Ecco allora la sentenza 1361 del 2014: la Suprema Corte, smentendo una giurisprudenza ventennale, ripesca la dicotomia danno evento-danno conseguenza e afferma la risarcibilità dell’evento morte indipendentemente dai presupposti della permanenza in vita per un apprezzabile lasso di tempo e dalla cosciente e lucida percezione della fine imminente, “giacché la perdita della vita, bene supremo dell’uomo e oggetto di tutela primaria da parte dell’ordinamento, non può rimanere priva di conseguenze anche sul piano civilistico”.
E’ un’affermazione nobilissima che, calata nella realtà volgare, si traduce in più soldi per gli eredi.
Nei cieli dell’astrazione il danno tanatologico brilla per un istante di luce propria, poi scompare come una stella cadente: il 22 luglio scorso le Sezioni Unite (sent. 15350) hanno ribadito l’orientamento tradizionale, secondo cui “la vita è bene meritevole di tutela nell’interesse della collettività e ciò giustifica la sanzione penale, la cui funzione peculiare è appunto quella di soddisfare esigenze punitive e di prevenzione generale della collettività nel suo complesso. La perdita di essa vita, tuttavia, non consente il risarcimento del danno non patrimoniale in favore del suo titolare, per il venir meno del soggetto nel momento stesso in cui sorgerebbe il credito risarcitorio. Il danno tanatologico non è risarcibile.”
Amen. Giuridicamente la soluzione è inattaccabile, ma resta un dubbio: che nel caso del danno tanatologico i giudici – non tutti, ma molti – abbiano provato a vuotare il mare con un secchiello. Con un secchiello, perché le categorie giuridiche sono troppo anguste per comprendere i grandi temi dell’esistenza: sono talmente inadeguate che, dopo essersi riproposte di numerare le stelle, finiscono per contare quattro soldi.
In fondo, quella sul danno tanato(il)logico è solo una questione mal posta: non si tratta qui di stilare una classifica tra beni giuridici di rilievo costituzionale, ma solamente di stabilire quale sia la funzione del risarcimento, che può essere in forma specifica (art. 2058) o per equivalente (in denaro).

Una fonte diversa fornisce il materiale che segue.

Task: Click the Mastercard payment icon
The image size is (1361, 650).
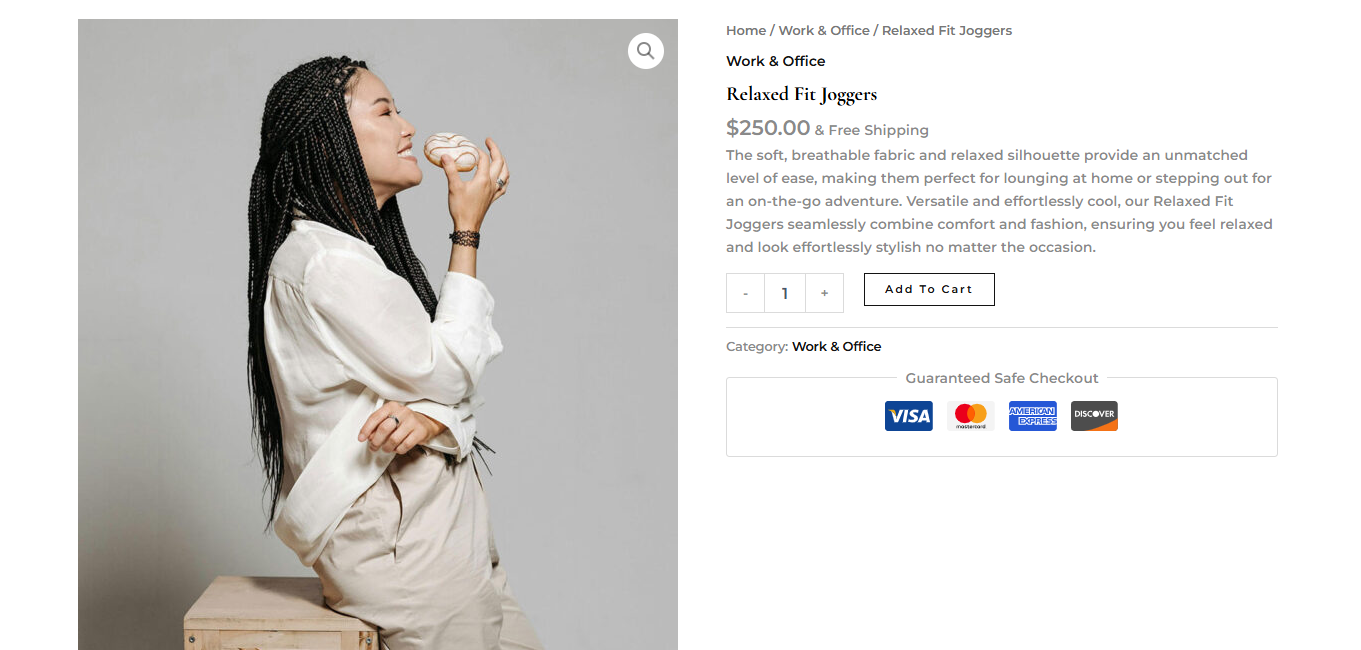Action: click(970, 415)
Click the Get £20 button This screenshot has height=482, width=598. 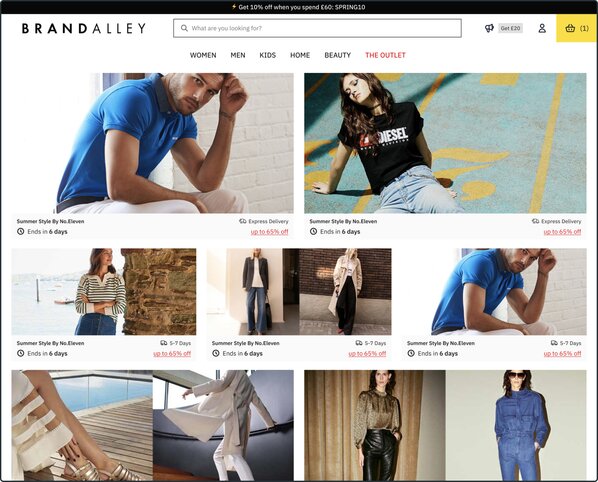(x=510, y=28)
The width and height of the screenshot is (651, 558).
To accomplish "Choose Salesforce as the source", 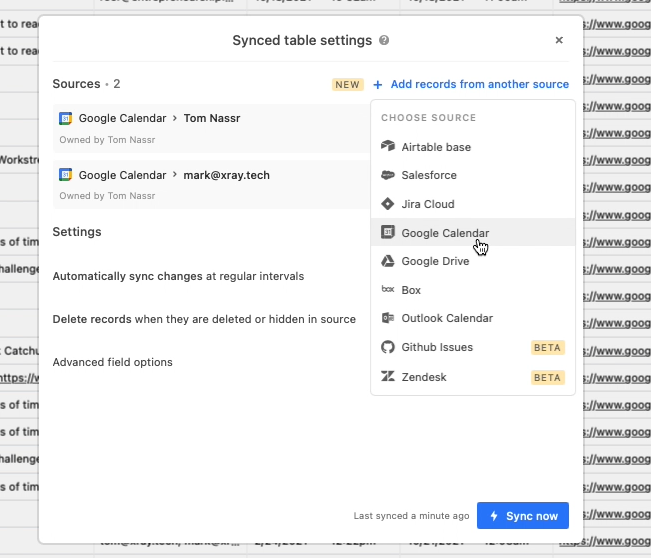I will [x=429, y=175].
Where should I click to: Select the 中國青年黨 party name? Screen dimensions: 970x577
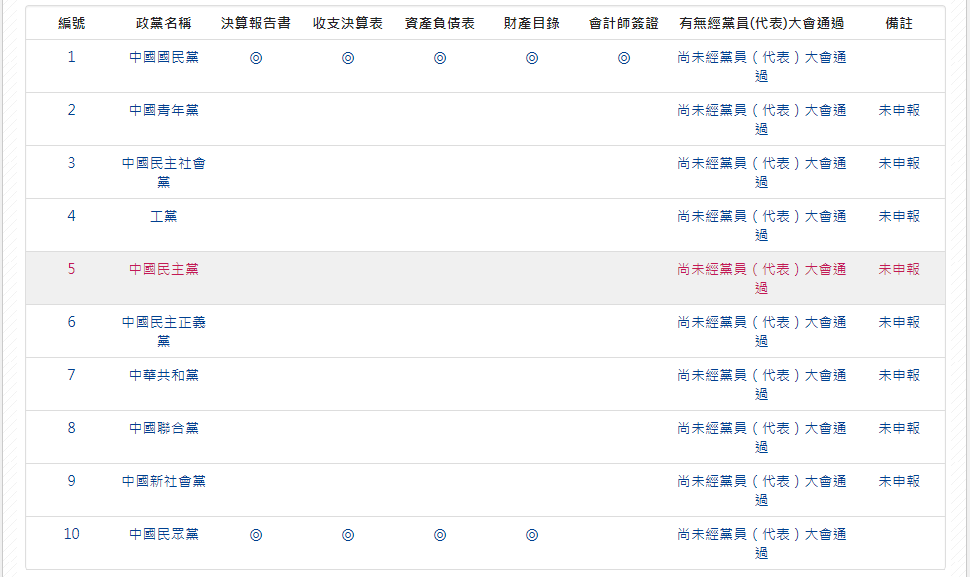click(164, 110)
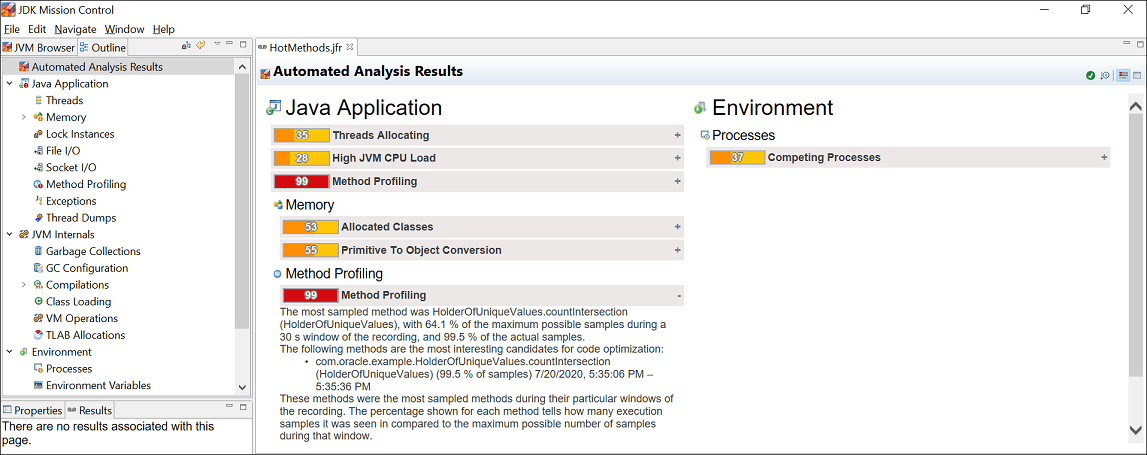1147x455 pixels.
Task: Open Garbage Collections page icon
Action: tap(38, 251)
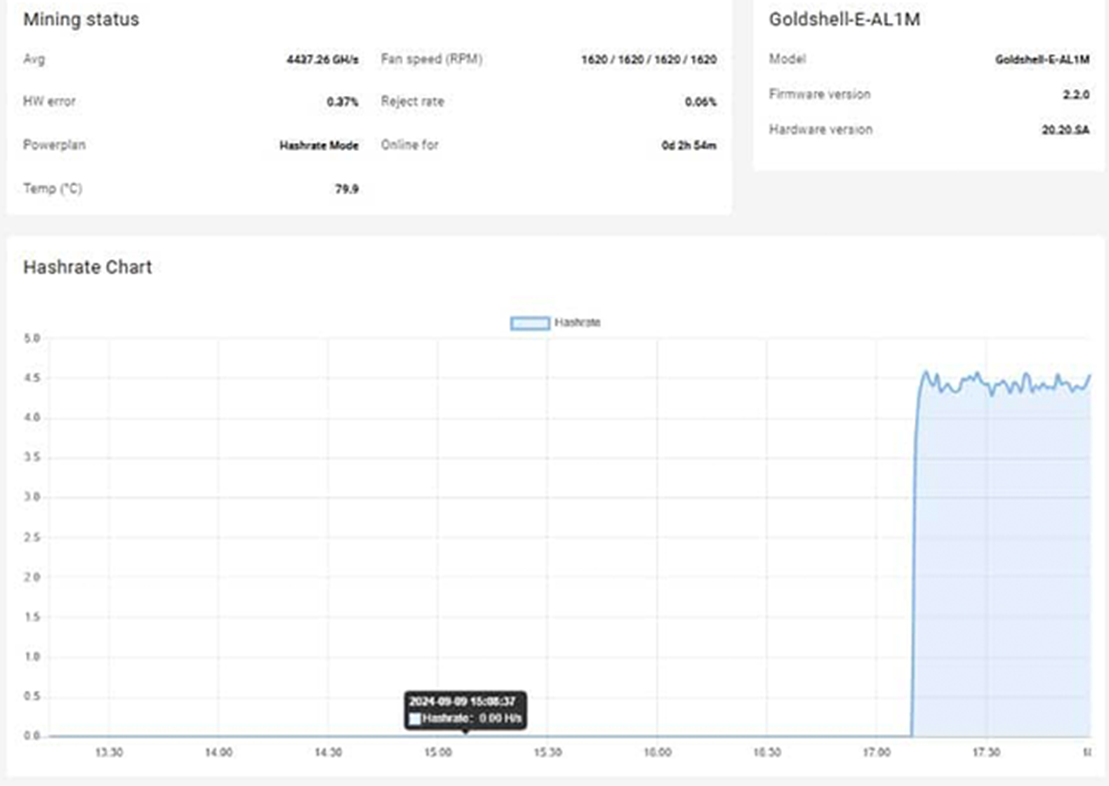Screen dimensions: 1109x786
Task: Click the Mining status panel title
Action: pos(81,20)
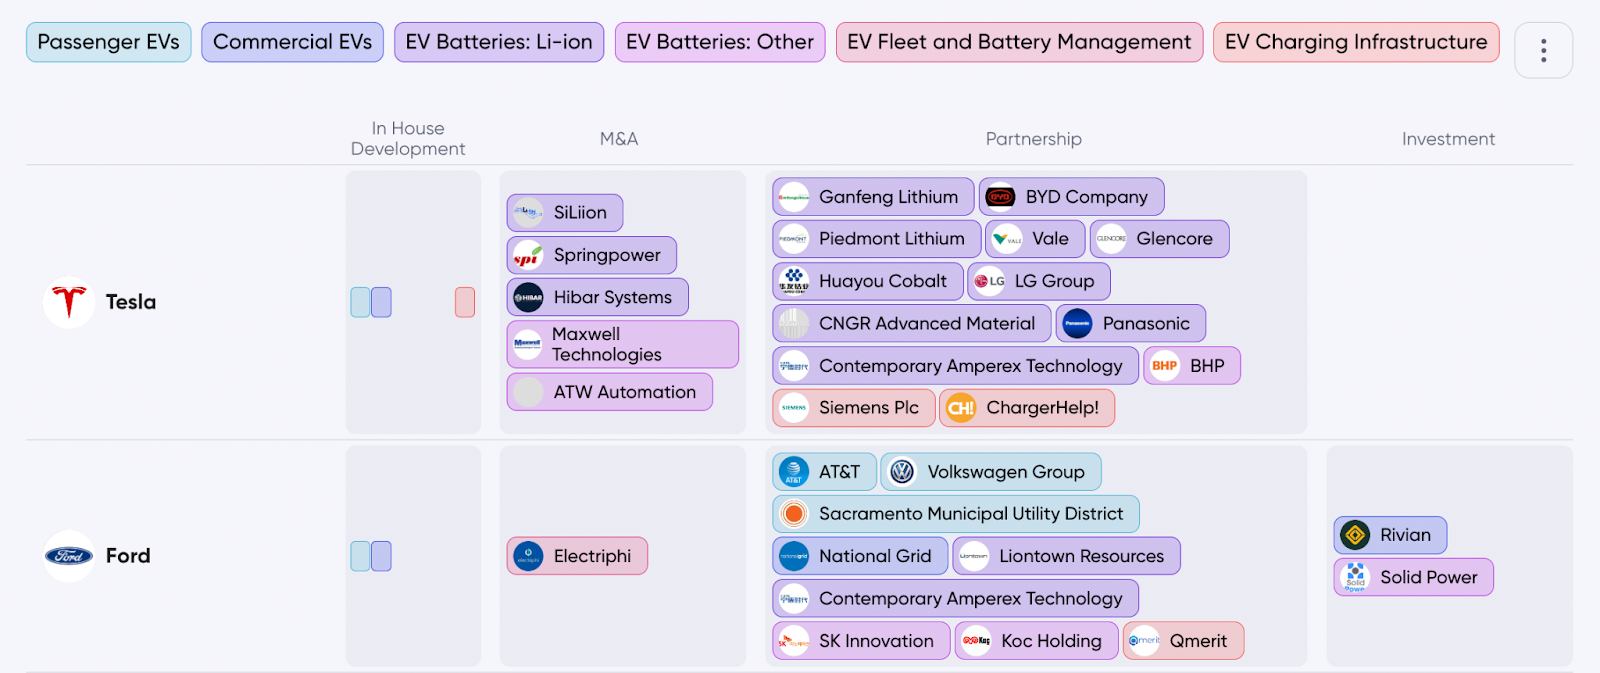Image resolution: width=1600 pixels, height=673 pixels.
Task: Click the Panasonic logo icon
Action: 1077,323
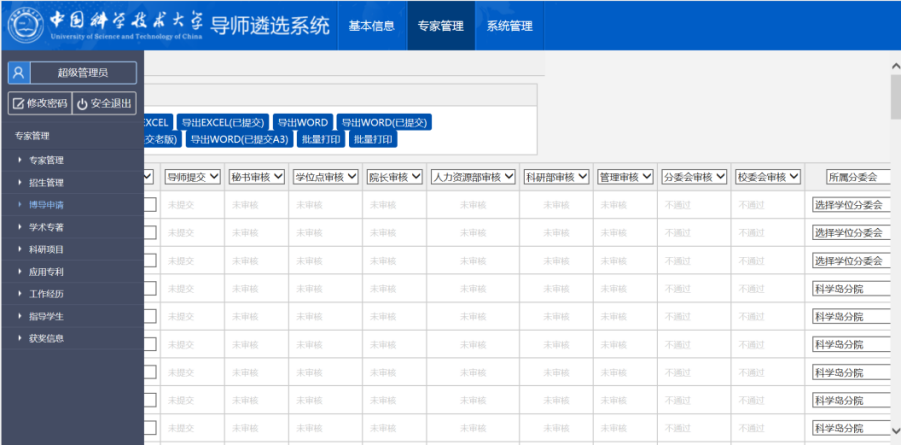The width and height of the screenshot is (901, 445).
Task: Tick the checkbox in the first table row
Action: click(150, 205)
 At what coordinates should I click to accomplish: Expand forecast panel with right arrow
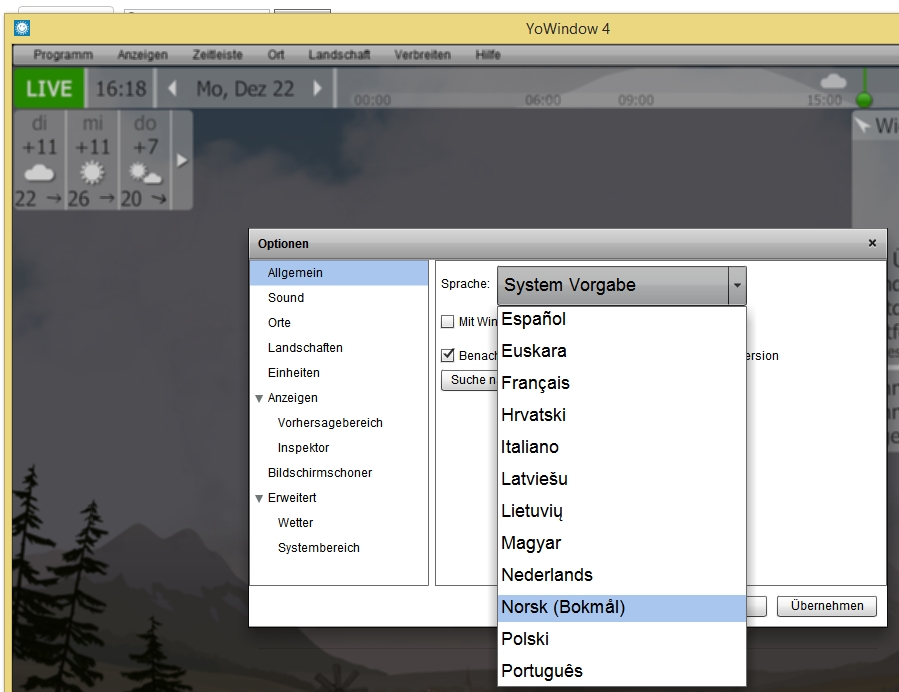182,160
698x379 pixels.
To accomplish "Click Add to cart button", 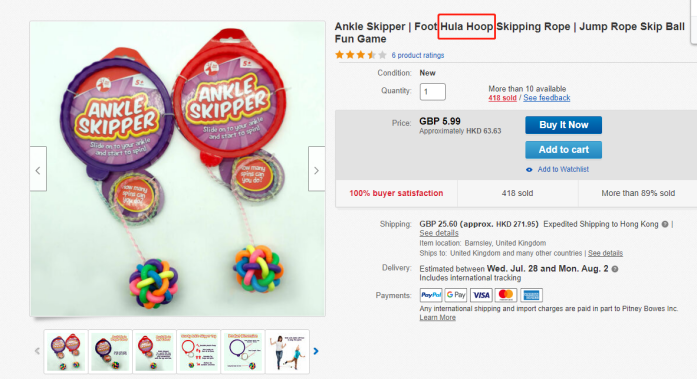I will [564, 150].
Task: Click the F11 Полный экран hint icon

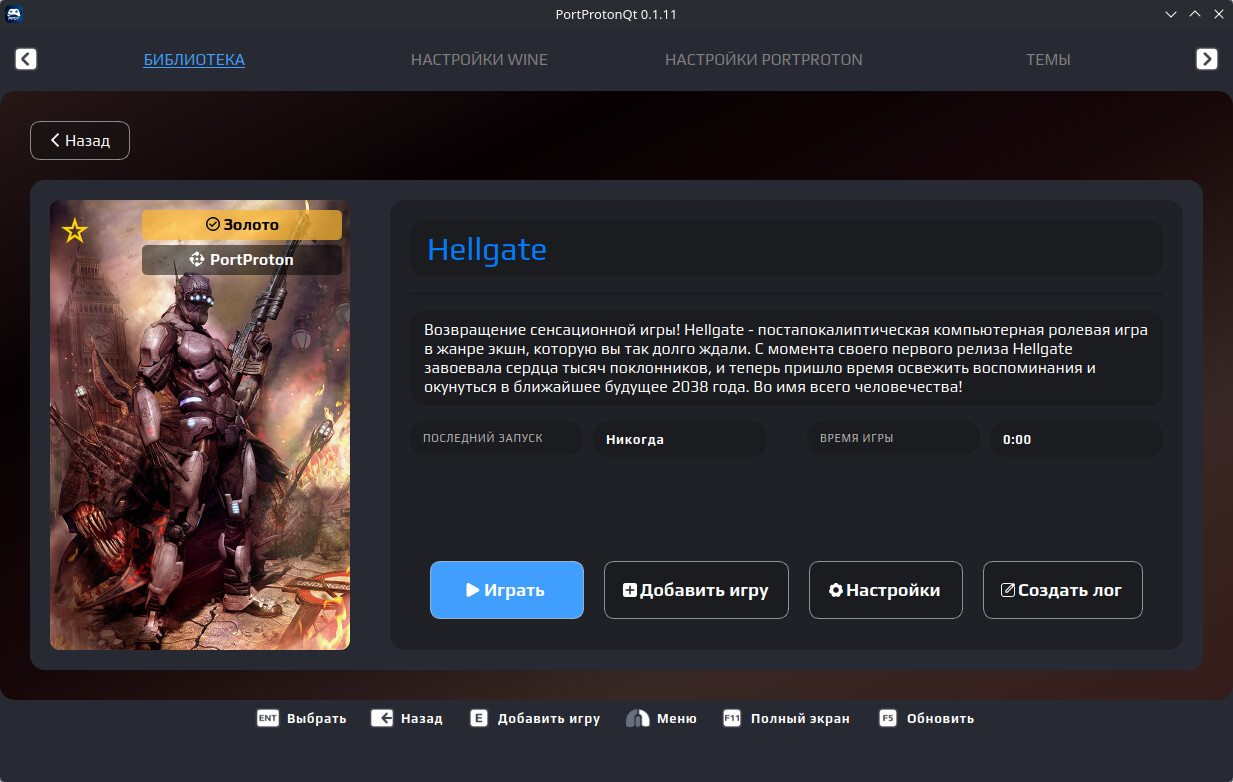Action: click(x=732, y=718)
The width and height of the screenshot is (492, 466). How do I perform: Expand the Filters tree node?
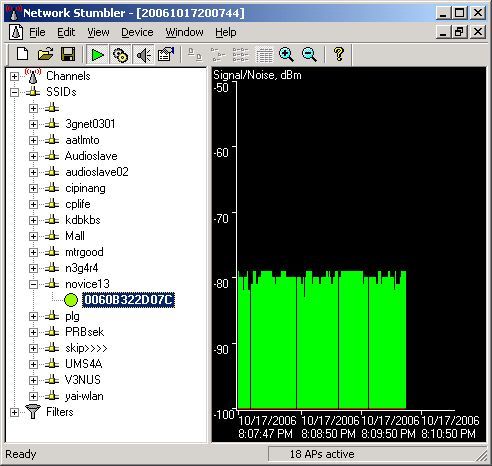(x=14, y=412)
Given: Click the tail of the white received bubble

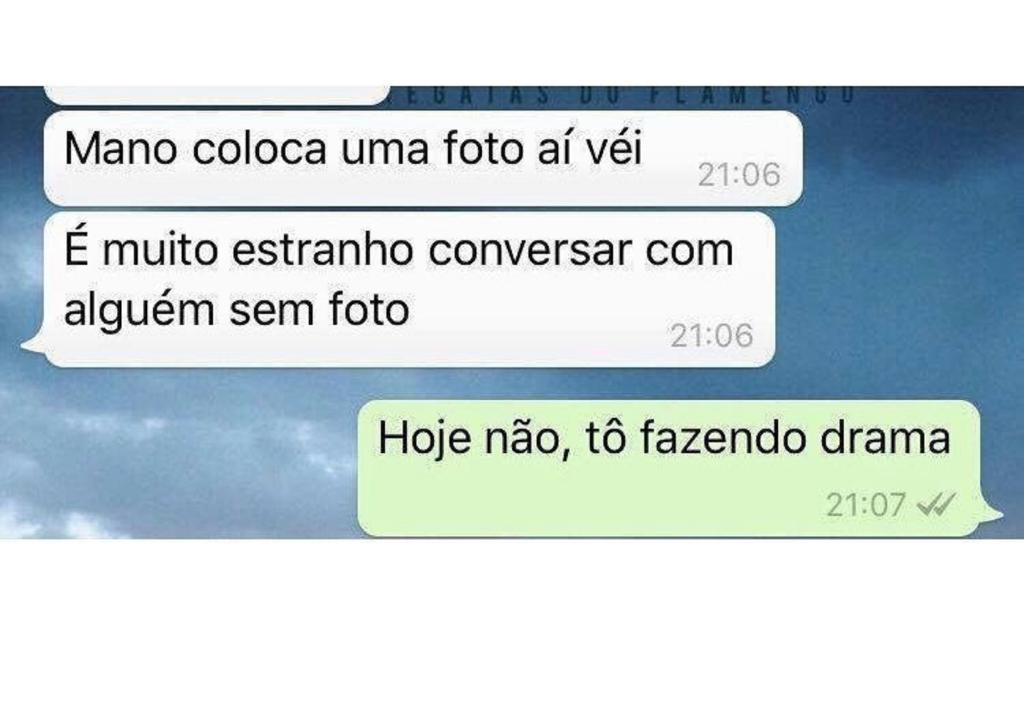Looking at the screenshot, I should (34, 345).
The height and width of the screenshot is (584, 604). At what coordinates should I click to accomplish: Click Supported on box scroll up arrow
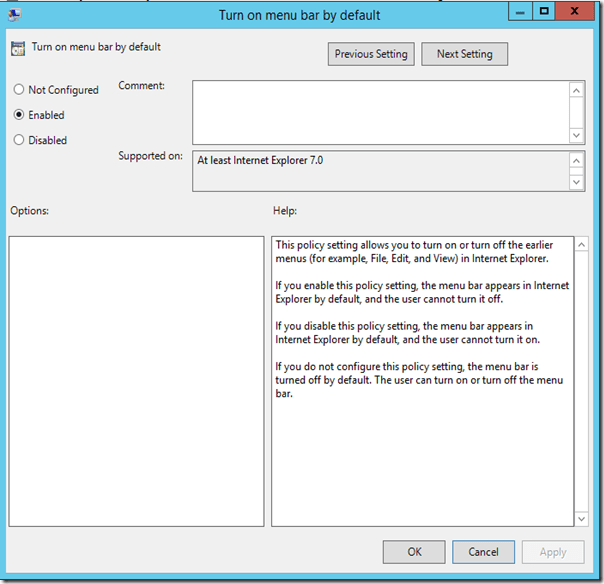[577, 161]
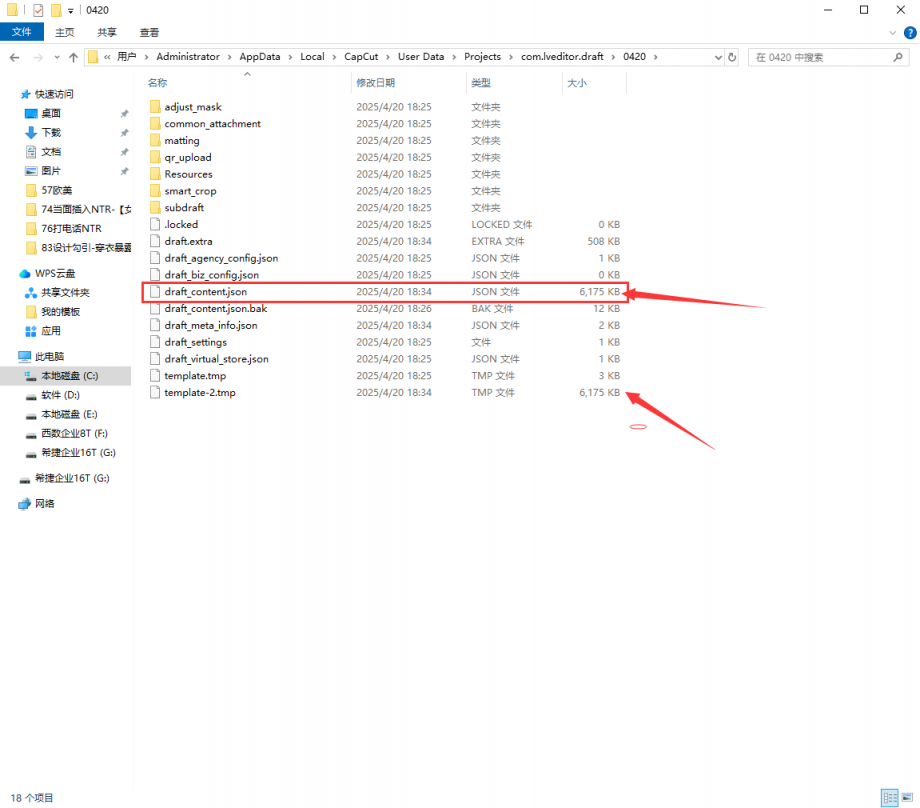
Task: Select the draft_content.json file
Action: pos(205,292)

Quand’è che un pregiudizio è risarcibile? Quando da una misura prevista dall’ordinamento la vittima possa trarre un qualche beneficio: il derubato sarà pago di riavere i suoi soldi, chi ha perso la casa avrà interesse a riceverne un’altra, colui che ha subito una lesione fisica a potersi curare. Se Tizio, travolto da Caio, ha perduto la capacità di deambulare, l’unica compensazione reale sarebbe quella di poter camminare di nuovo – ove questo non sia possibile, menomazione e sofferenza andranno lenite con una somma di denaro, rimedio comunque inadeguato indipendentemente dal suo ammontare. Per chi muore, tuttavia, non v’è risarcimento possibile: perdendo la vita, perde tutto, nulla potrà più recargli giovamento o sollievo. Parlare di compensazione è dunque assurdo.
E’ un’ovvietà, ma la Corte – rincorrendo i suoi fantasmi – non se ne avvede, né si avvede che, con i suoi sinceri sforzi di tutelare il defunto, in verità lo svilisce, riducendolo a “cosa” con tanto di prezzo, riassumendo la sua esistenza e la sua umanità in un assegno non trasferibile.
La colonizzazione capitalistica delle menti e delle società è giunta a tal punto che neppure dopo la morte l’uomo smette di essere risorsa umana, pesata ed etichettata.
E il diritto? Resta ciò che è sempre stato: sovrastruttura, appunto.